Themar's lip curled.
"The Baron knew of your ten days in my cousin's house?"
Again the marked hesitancy—the flush.
"Yes," said Themar.
"You're lying," said Carl curtly. "If you wish to go back—"
Themar moistened his dry lips and shuddered.
"No," he whispered, "he did not know."
"Why?"
Themar fell to trembling. This at least he must keep locked from the grim, ironic man by the window.
"You're playing double with Tregar and with me," said Carl hotly. "I thought so. Very well!" Smiling infernally, he drew from his pocket the finger-stretchers.
"Excellency!" panted Themar.
"Why did you serve in my cousin's house without the knowledge of the Baron?"
"If—if the secret was harmful to Houdania," blurted Themar desperately, spurred to confession by the clank of the metal in Carl's hand, "I—I could sell the paper to Galituria!"
The nature of the admission was totally unexpected. Carl whistled softly.
"Ah!" said he, raising expressive eyebrows.
"My mother," said Themar sullenly, "was of Galituria. There is hatred there for Houdania—a century's feud—"
"And you in the employ of the rival province hunting this to earth! What a mess—what a mess!"
Followed a battery of merciless questions punctuated by the diabolic clank of metal.
Themar had been deputed solely to report to Baron Tregar—
"And murder me!" supplemented Carl curtly.
"Yes," said Themar. "Under oath I was to obey Ronador's commands without question. But he did not even trust me with the cipher message of instruction. That was mailed to the Baron's Washington address written in an ink that only turned dark with the heat of a fire. I too was sent to Washington. Ronador knew nothing of the Baron's trip to Connecticut."
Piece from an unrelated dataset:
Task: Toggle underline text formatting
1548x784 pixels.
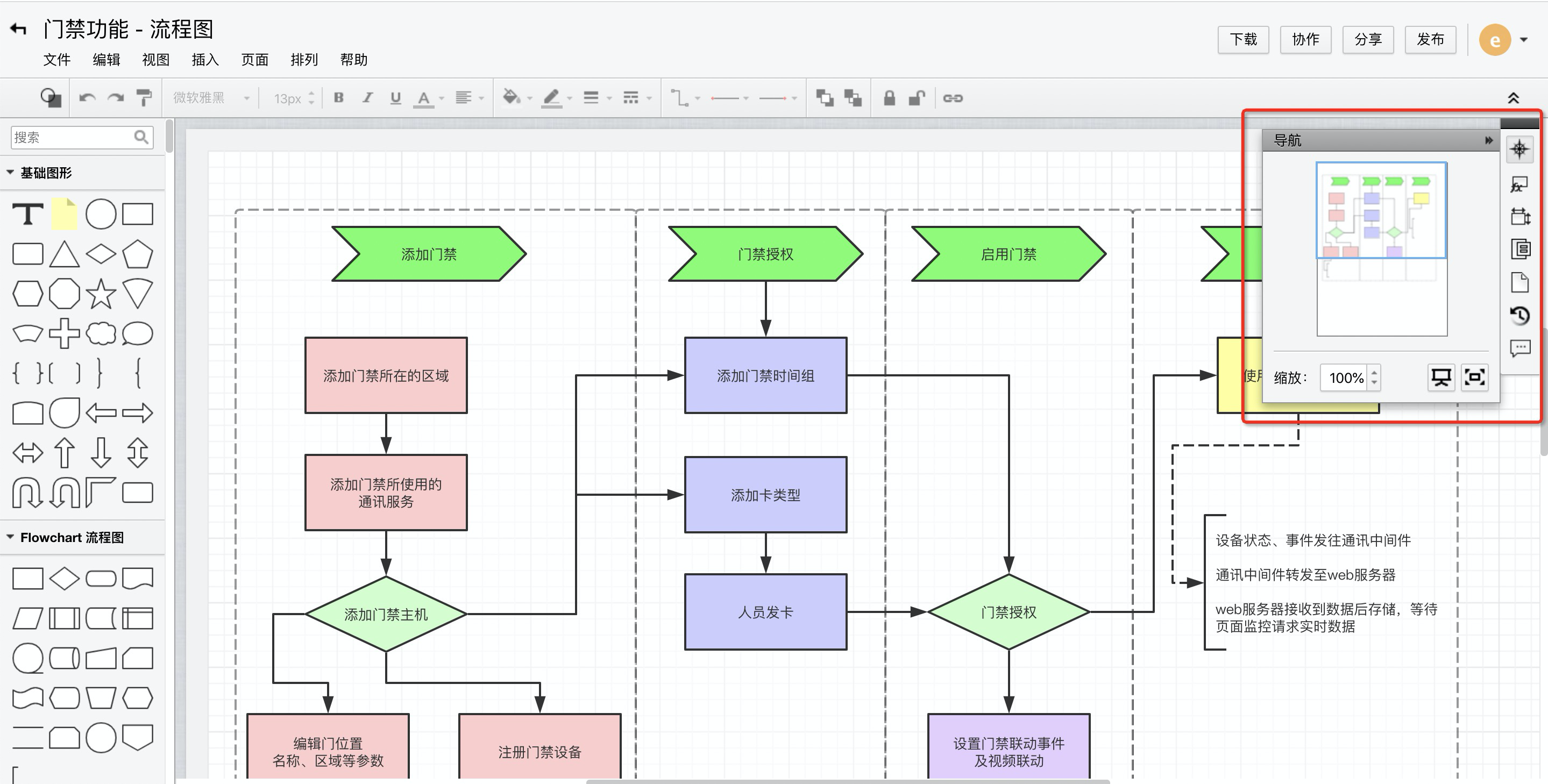Action: pos(395,98)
By spying before he had sailed, Themar added, at a question from Carl, he had learned of the cipher.
"You read the paper of course when you stole it from my desk?"
"There was a noise," said Themar dully, his face bitter; "I ran for the street. Later the paper was gone."
"What were Tregar's intentions about the paper?"
Themar chewed nervously at his lips.
"His Excellency spoke to me of a paper. He said that I must discover its whereabouts, if possible, but that none but he must steal it. Anything written which you would seem to have hidden would be of interest to him. He bound me by a terrible oath not to touch or read it."
"And you?"
"After a time I swore that I had seen you burn it—"
"Clumsy! Still if he believed it, it left me, in the event of Miss Westfall's complete ignorance of all this hubbub, the sole remaining obstacle."
But Themar had not heard. He was shaking again in the clutch of a heavy chill. Presently, his sentences having trailed off once or twice into peculiar incoherency, he fell to talking wildly of a hut in the Sherrill woods in which he had lived for days in the early autumn, of a cuff in a box buried in the ground beneath the planking. For weeks, he said, he had vainly tried to solve its cipher, stealing away from the farm by night to pore over it by the light of a candle. It was fearfully intricate—
"But you—you that know all," he gasped painfully, "you will get it and read and tell me—"
Moaning he fell back in his chair.
Carl rang for Mrs. Carmody. It was young Mary, however, who answered, her round blue eyes lingering in mystification upon the fire Carl had built in the deserted wing.
"Mary," said Carl carelessly, "you'd better phone for a doctor and a nurse. Kronberg has returned and I fear he's in for a spell of pneumonia."
Later in the Sherrill hut, Carl ripped a board from the floor and found in the dirt beneath, a box containing a soiled cuff covered with an intricate cipher.
"Odd!" said he with a curious smile as he dropped the cuff into his pocket; "it's very odd about that paper."